**** Text section
The travelling supporters (there were 1,746 of them in a recorded gate of 14,044) took delight in reminding Ian Holloway of the inaccuracy of his pre-season prediction that Town would be relegated.

But the home boss would have had the last laugh had it not been for the heroics of Town’s on-loan Liverpool keeper Danny Ward and the resilience of Wagner’s team, who worked really hard to limit the Londoners to Luke Freeman’s powerful 60th-minute strike, which gave the stopper little chance.

Ward, having tipped Conor Washington’s effort against his right-hand post and out for a corner before Town scored, went on to make great saves from big striker Matt Smith, so often the focal point of Rangers’ attacking work, and Freeman’s fellow substitute Yeni Ngbakoto, the latter coming during a nail-biting seven minutes of stoppage time.

The players in front of the Wales international played their part too, and it’s noticeable how the likes of Rajiv van La Parra, Elias Kachunga, Brown and Wells have so readily taken on defensive as well as attacking duties.
********
**** Source excerpt
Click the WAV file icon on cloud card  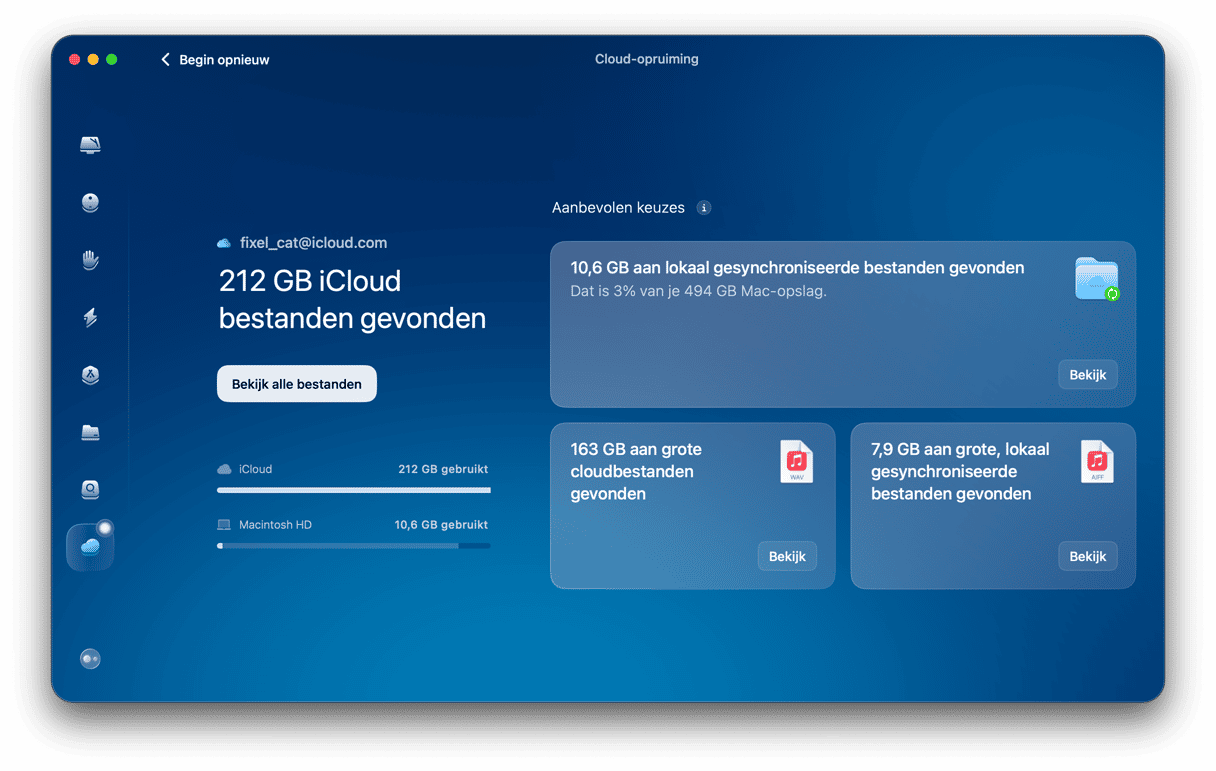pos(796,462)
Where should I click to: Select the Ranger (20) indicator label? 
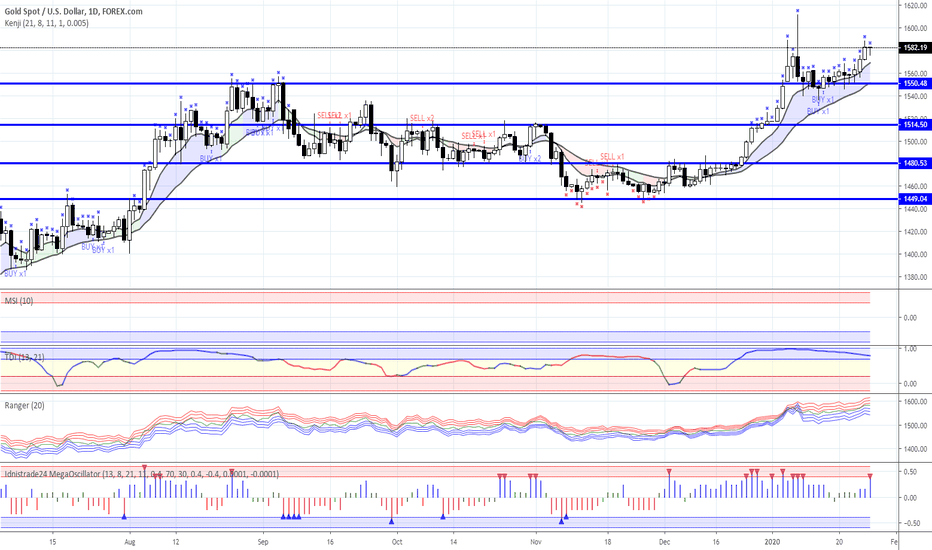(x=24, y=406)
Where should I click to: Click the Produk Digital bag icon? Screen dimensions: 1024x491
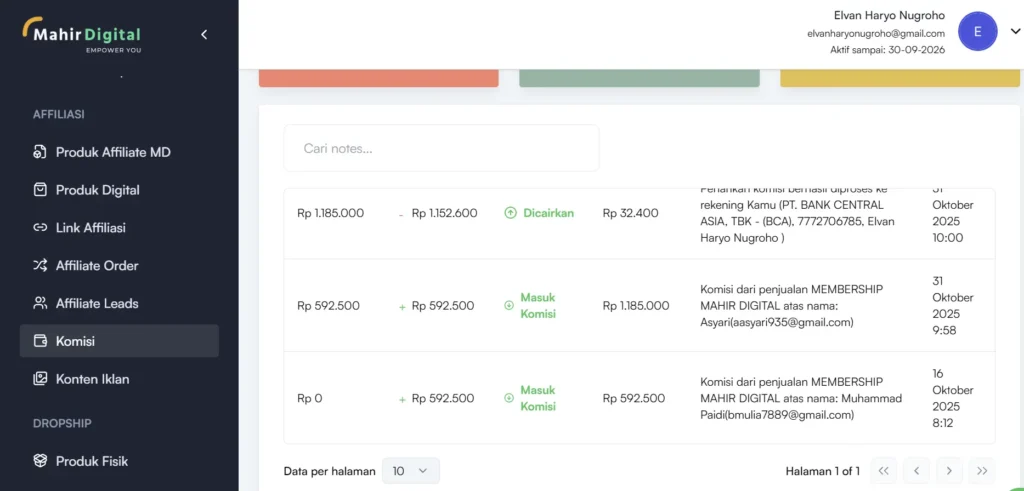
********
:: Exercises to complete ::
1. Translate this sentence from the match report into French: "The travelling supporters (there were 1,746 of them in a recorded gate of 14,044) took delight in reminding Ian Holloway of the inaccuracy of his pre-season prediction that Town would be relegated."
2. According to the match report, from which club was keeper Danny Ward on loan?
3. Carry on the match report from its final sentence.

:: Answer list ::
1. Les supporters en déplacement (ils étaient 1 746 sur une affluence enregistrée de 14 044 spectateurs) ont pris plaisir à rappeler à Ian Holloway l'inexactitude de sa prédiction d'avant-saison selon laquelle Town serait relégué.

2. Liverpool.

3.
The arrival of Brown on loan from Chelsea is proving a real boon.

Not only has his presence helped alleviate the absence of fellow Stamford Bridge starlet Kasey Palmer, out for two months with a hamstring injury.

But he now returns to Rotherham, where he spent the first half of this season on loan, on the back of a fourth goal in seven Town outings.

Wells supplied the cross for Brown, then went on to net his ninth of the campaign with a well-struck shot from Kachunga’s touch-on, Hefele having started the move with a neat pass to Martin Cranie, who advanced down the right and sent a low ball into the home danger zone.